### [ИСХОДНЫЙ ТЕКСТ]

+---+

Когда хоббиты возвращаются в Шир, именно Пиппин срывает со стенки «Правила», навязанные людьми Сарумана и безропотно принятые хоббитами, а Мерри поднимает боевой дух соплеменников, затрубив в Роханский Рог. Кроме того, оба они прошли хорошую подготовку, поучаствовав в нападении энтов на Ортанк Сарумана. Сама природа поднялась против мага, у которого на уме, по словам Древоборода, лишь «железки, колеса и тому подобное».
Книга Премудрости Соломона говорит нам: «тварь, служа Тебе, Творцу, устремляется к наказанию нечестивых» (Прем 16:24). Саруман, дрожащий от страха в своей башне, — живая иллюстрация этих слов.
Ибо и самое потаенное место, заключавшее их, не спасало их от страха, но страшные звуки вокруг них приводили их в смущение, и являлись свирепые чудовища со страшными лицами… Пали обольщения волшебного искусства, и хвастовство мудростью подверглось посмеянию (17:4, 7).
По прибытии в Шир хоббиты сталкиваются с одним из людей Сарумана. При словах Фродо: «И по трактам теперь скачут гонцы Короля Гондорского, а не хозяина Изенгарда»[27], тот презрительно ухмыляется. И Пиппин не выдерживает.
— Королевский посланец перед тобой! — объявил он. — Ты имел наглость неуважительно говорить с близким другом Короля, одним из самых прославленных героев Запада! На колени, безмозглый разбойник! Встань на колени и моли о пощаде, если не хочешь испытать на себе остроту этого меча, отведавшего крови троллей!
Очищение Шира — это не просто рассказ о психологическом и духовном путешествии автора. Это клич «К оружию!», обращенный к читателям, это звонкое пение Роханского Рога, призывающего нас на выручку к друзьям и на исцеление нашего мира. Если в воображении своем мы сопровождали хоббитов в путешествии от обыденности к эпосу, туда и обратно, мы тоже посвящены истины, сокрытые за пологом повседневности. Толкин дает понять, что тот же героизм должен пробудиться и в нас, когда мы видим, как современный мир страждет в кое–как прикрытом рабстве «потребительского общества», а полуорки, презирающие традиционный образ жизни, разоряют и грабят нашу страну.
Такой героизм проявляется не в битве (хотя и к ней нас могут призвать), но в том, чтобы посвятить себя служению Свету, в какой бы форме оно ни потребовалось в сложившихся обстоятельствах. «Я искренне верю, — писал Толкин, — что малодушие и мирские страхи не должны препятствовать нам неуклонно следовать свету»[28].
КОЛЬЦО СЕГОДНЯ
В 1944 году Толкин написал Кристоферу очередное письмо. Откликаясь на рассказ о первом самостоятельном полете сына в составе Королевских военно–воздушных сил (полет этот ничуть не походил на бесшумное скольжение птиц, о котором так мечтали люди, пытаясь воспарить в небо), он отмечает: «Вот — безысходная трагедия всех машин, как на ладони» (L 75).

+---+

### [ИЗВЛЕЧЁННЫЕ СТРОКИ]
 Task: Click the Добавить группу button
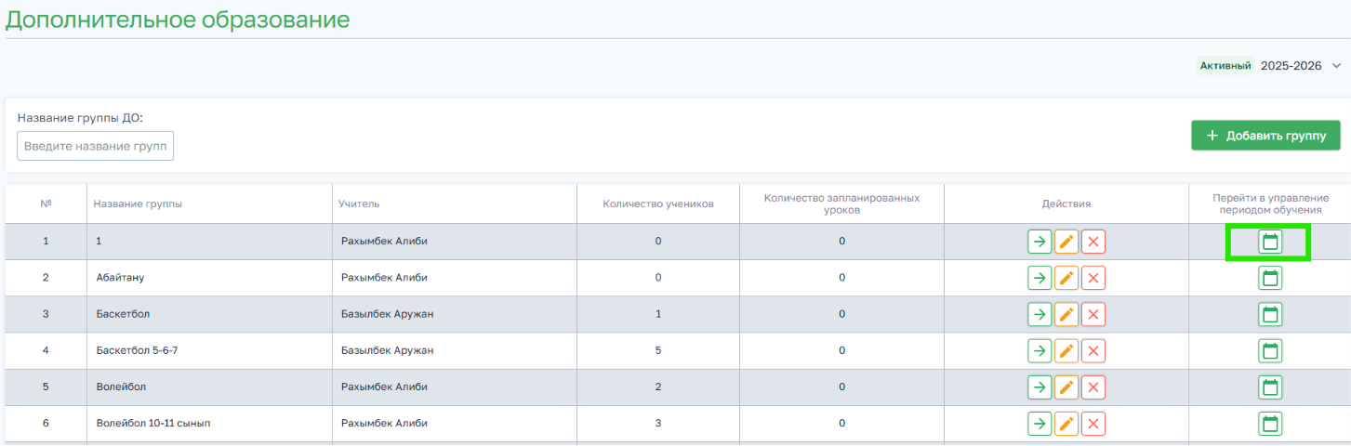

+---+

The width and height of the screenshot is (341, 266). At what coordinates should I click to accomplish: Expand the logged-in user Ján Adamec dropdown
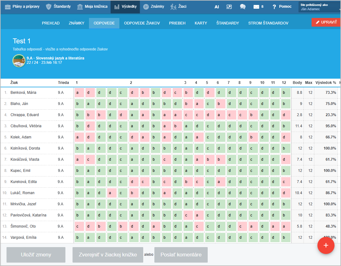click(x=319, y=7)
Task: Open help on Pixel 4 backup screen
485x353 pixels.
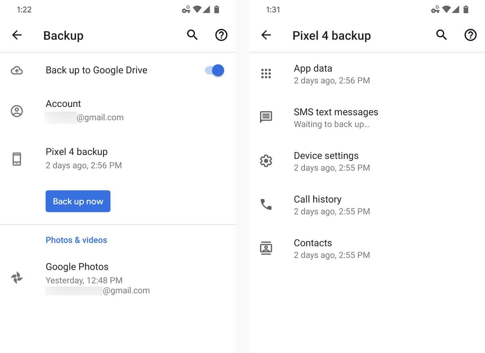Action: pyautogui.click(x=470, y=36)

+---+

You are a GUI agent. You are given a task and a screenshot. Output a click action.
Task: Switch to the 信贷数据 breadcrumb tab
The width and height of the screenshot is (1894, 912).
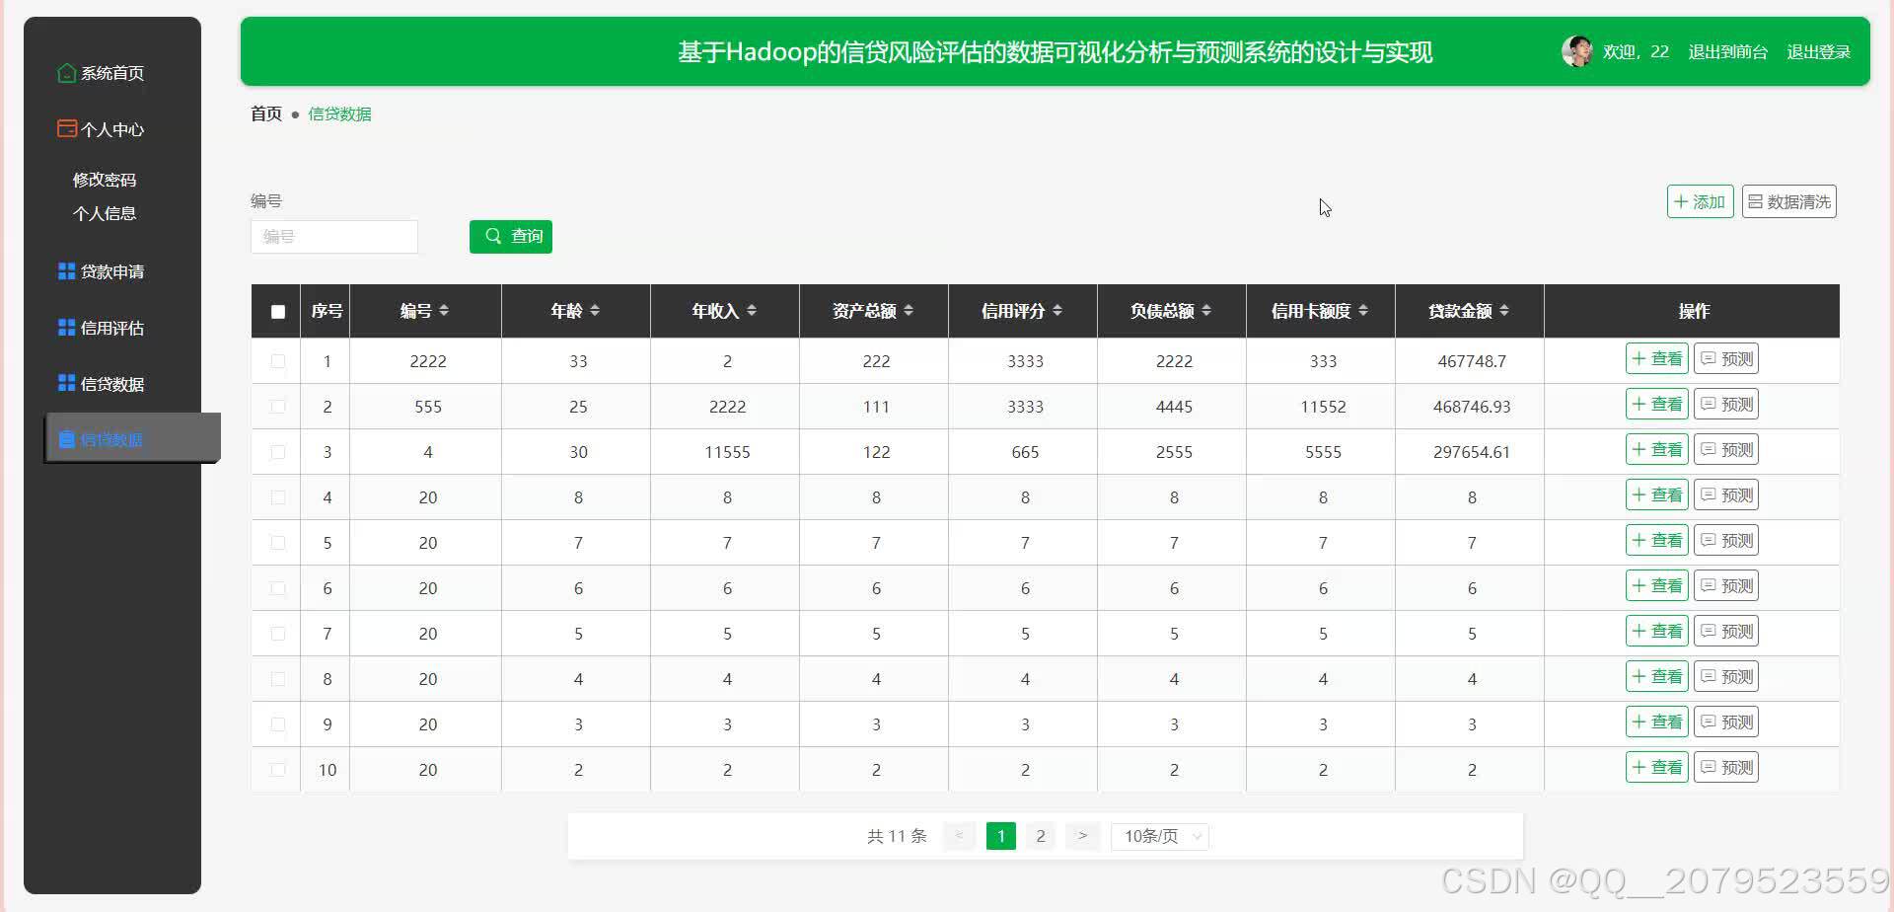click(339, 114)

+---+

### [ЗАДАНИЕ]
Перепишите фрагмент текста о Толкине, начиная со слов «Книга Премудрости Соломона» и заканчивая словами «Пиппин не выдерживает.», переименовав «Шир» в «Хоббитанию». Строки к этому заданию отношения не имеют.

### [ОТВЕТ К ЗАДАНИЮ]
Книга Премудрости Соломона говорит нам: «тварь, служа Тебе, Творцу, устремляется к наказанию нечестивых» (Прем 16:24). Саруман, дрожащий от страха в своей башне, — живая иллюстрация этих слов.
Ибо и самое потаенное место, заключавшее их, не спасало их от страха, но страшные звуки вокруг них приводили их в смущение, и являлись свирепые чудовища со страшными лицами… Пали обольщения волшебного искусства, и хвастовство мудростью подверглось посмеянию (17:4, 7).
По прибытии в Хоббитанию хоббиты сталкиваются с одним из людей Сарумана. При словах Фродо: «И по трактам теперь скачут гонцы Короля Гондорского, а не хозяина Изенгарда»[27], тот презрительно ухмыляется. И Пиппин не выдерживает.